> **PROBLEM DETAILS**: Look through the records below for the line with "首页 Home (185, 155)". Return that line and each one after it up to and including the line with "产品资料 Product (701, 155)", exactly.

> **DATA IN THIS EXERCISE**:
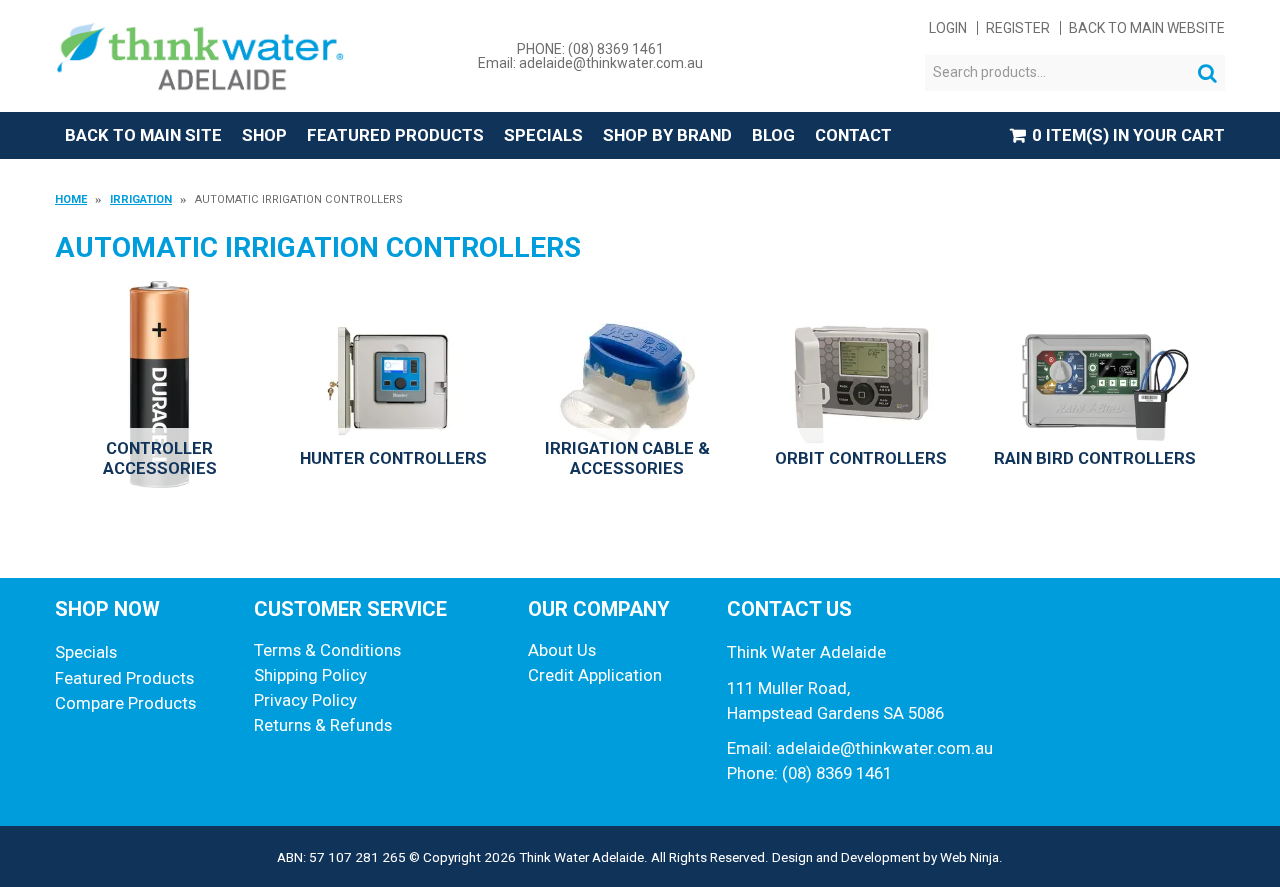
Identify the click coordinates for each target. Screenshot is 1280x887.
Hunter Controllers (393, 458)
---
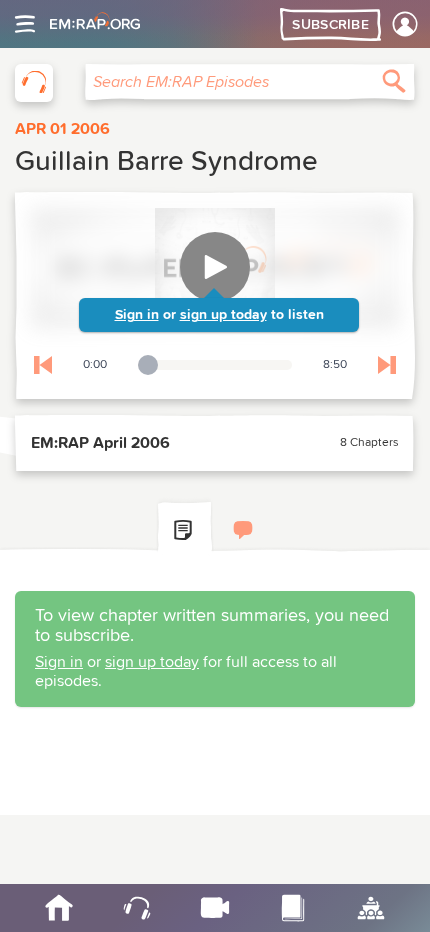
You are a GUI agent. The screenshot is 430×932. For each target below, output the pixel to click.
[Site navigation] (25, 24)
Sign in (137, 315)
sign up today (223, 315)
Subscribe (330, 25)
* * *
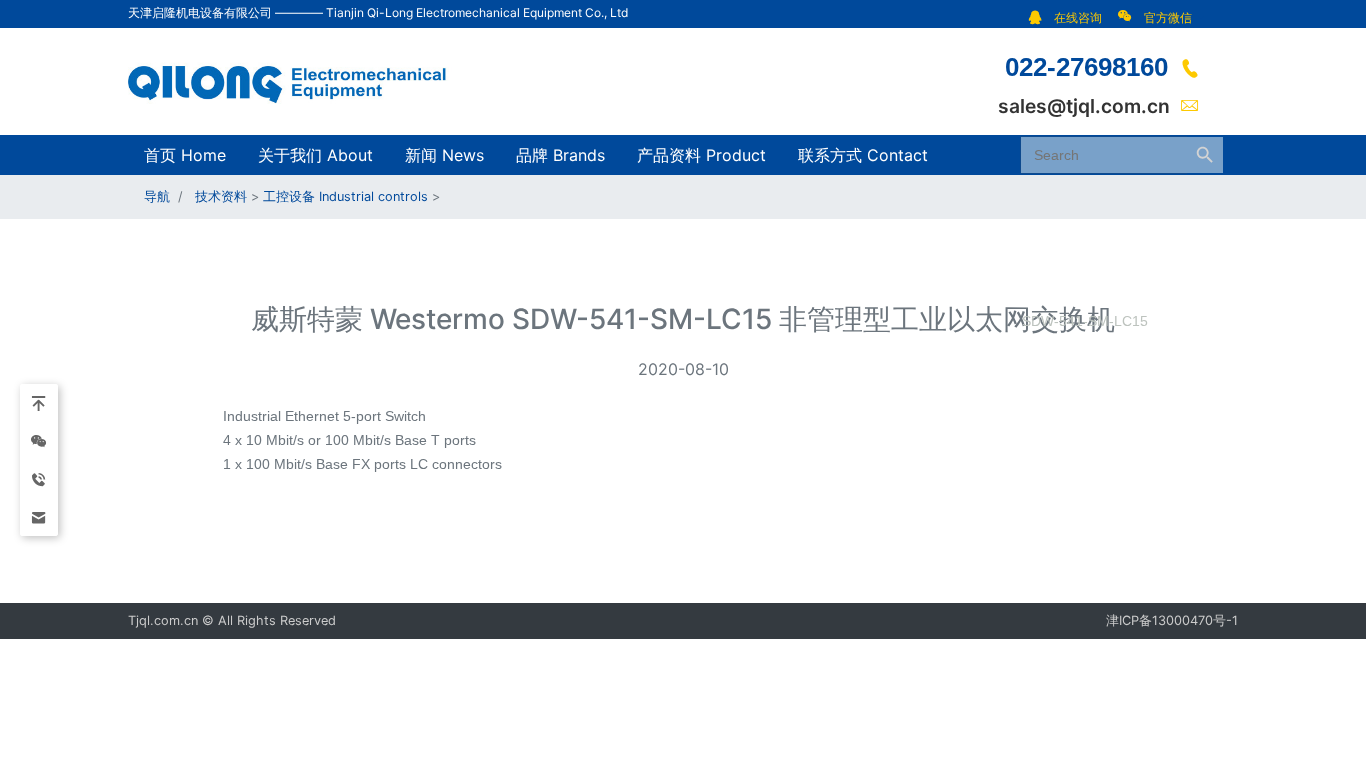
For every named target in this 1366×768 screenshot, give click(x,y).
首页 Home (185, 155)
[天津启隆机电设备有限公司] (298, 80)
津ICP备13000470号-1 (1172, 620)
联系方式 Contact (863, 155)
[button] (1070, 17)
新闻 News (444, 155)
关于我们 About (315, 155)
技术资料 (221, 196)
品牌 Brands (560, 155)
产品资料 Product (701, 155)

> **RESULT**:
首页 Home (185, 155)
[天津启隆机电设备有限公司] (298, 80)
津ICP备13000470号-1 (1172, 620)
联系方式 Contact (863, 155)
[button] (1070, 17)
新闻 News (444, 155)
关于我们 About (315, 155)
技术资料 (221, 196)
品牌 Brands (560, 155)
产品资料 Product (701, 155)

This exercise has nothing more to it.